# [OBJETIVO]
Organize como uma lista JSON de strings, uma para cada linha e sem as linhas em branco, o trecho que vai do início do material até a linha que contém "Action: tap(63, 81)", inclusive. Deixe as imagens fora da resposta.

# [DADOS FORNECIDOS]
------------
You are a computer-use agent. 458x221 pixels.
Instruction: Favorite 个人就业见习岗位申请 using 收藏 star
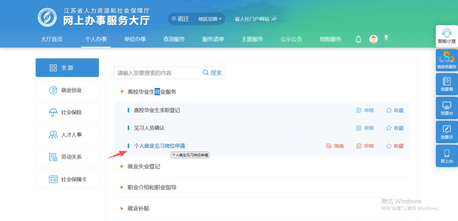395,146
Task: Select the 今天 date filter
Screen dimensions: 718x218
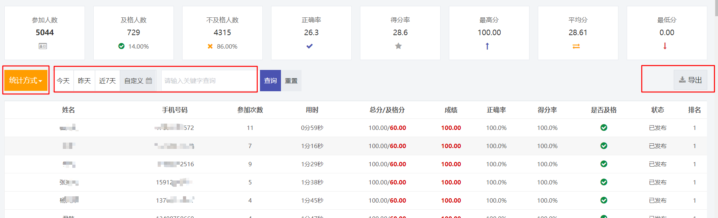Action: tap(63, 81)
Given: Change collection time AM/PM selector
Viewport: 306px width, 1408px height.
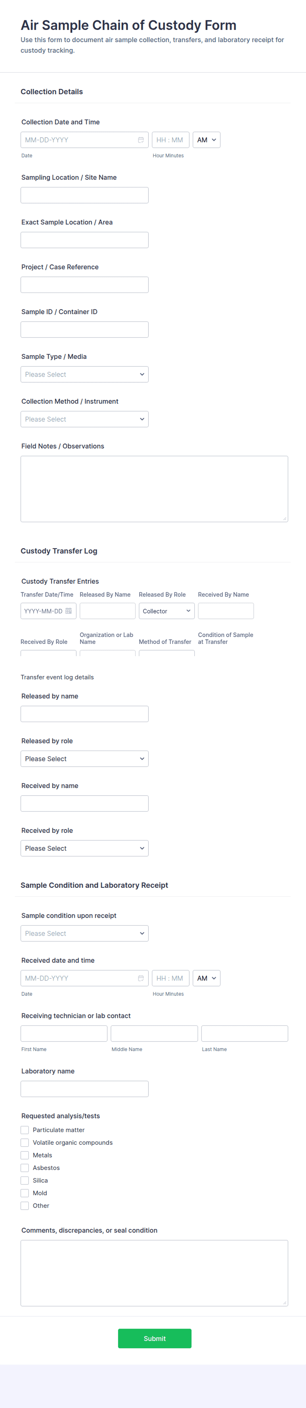Looking at the screenshot, I should [206, 140].
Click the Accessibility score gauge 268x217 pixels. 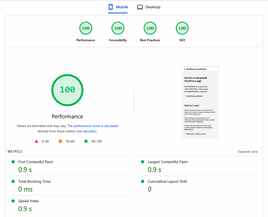118,28
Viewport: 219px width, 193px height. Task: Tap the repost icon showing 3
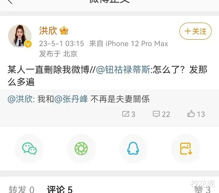click(x=129, y=114)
------------
# [RESULTADO ABAIXO]
[
  "You are a computer-use agent. 458x221 pixels.",
  "Instruction: Favorite 个人就业见习岗位申请 using 收藏 star",
  "395,146",
  "Task: Select the 今天 date filter",
  "Screen dimensions: 718x218",
  "Action: tap(63, 81)"
]